The alewife gave a short laugh. “Not likely, sir. Shawe House is cursed. That’s why they left. No one’s lived there since.”

“Cursed?”

“Haunted by vengeful spirits. Or demons. Old man Shawe was murdered in his bed; slashed to ribbons, they say.”

“Could have been a wronged woman with a kitchen knife,” Mal said, forcing a laugh.

No one else seemed to find his quip amusing. Mal turned his attention back to his dinner, and as soon as both their plates were empty they went back out into the cold.

“Demons, eh?” Mal said as they rode away from the tavern. “Where have we heard that before? Still, sounds like we’re on the right track at last.”

Mal stopped at the last house in the village and asked directions of a grubby-faced child of indeterminate sex, who ran indoors without a reply. A few moments later an old man came out.

“Shawe House, yer say? Well, ye’re on the right road. Carry on about a mile and a half and yer’ll come to a pair o’ gates on yer left. Shawe House is at the end o’ the lane – or what’s left on it.”

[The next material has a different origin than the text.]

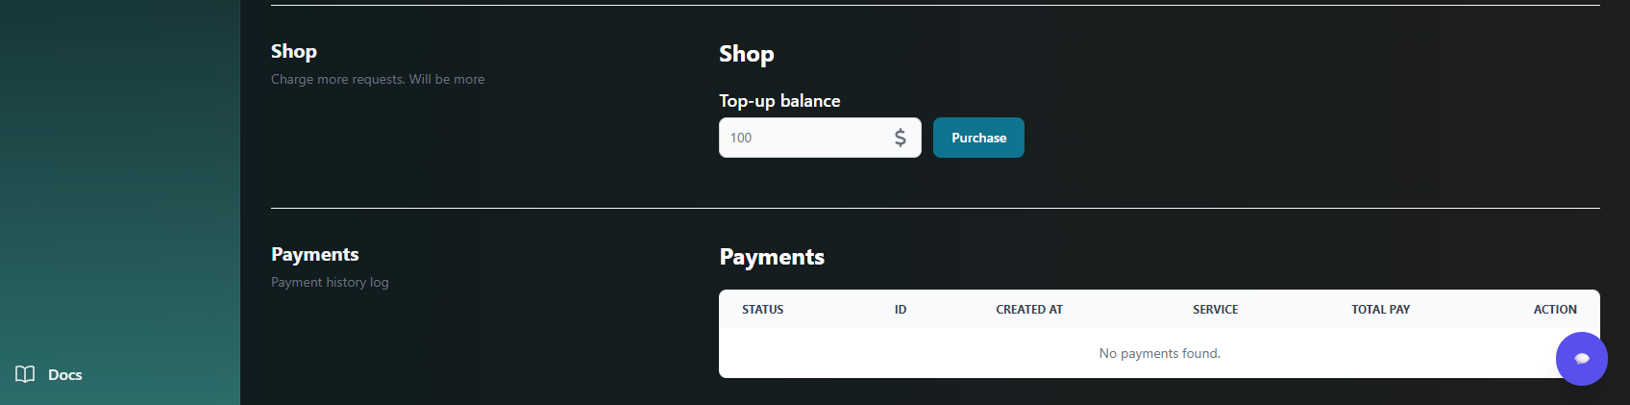Open the Docs link in sidebar
The image size is (1630, 405).
[x=64, y=375]
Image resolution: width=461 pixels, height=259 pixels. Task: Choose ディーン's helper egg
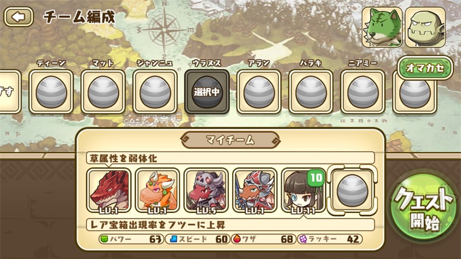tap(51, 92)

The directions were simple enough, and within half an hour they found themselves riding along an overgrown track between a double row of chestnut trees. After about a quarter of a mile the track opened out into what was probably once an entrance courtyard paved with brick, now turned to a copse of leafless sycamore undergrown with the frost-blackened remnants of last summer’s nettles. Beyond stood the house itself: all sagging roof timbers, crumbling brick and empty windows.

They dismounted and tied their horses to one of the sturdier saplings. Mal drew his rapier; if Sandy was right, the devourers had come from here originally, and who knew but that more could have escaped through the reopened wound in the dreamlands? It should be safe enough in daylight, but the sun was sinking and they did not have much time. He waved Sandy behind him and approached the entrance to the manorhouse.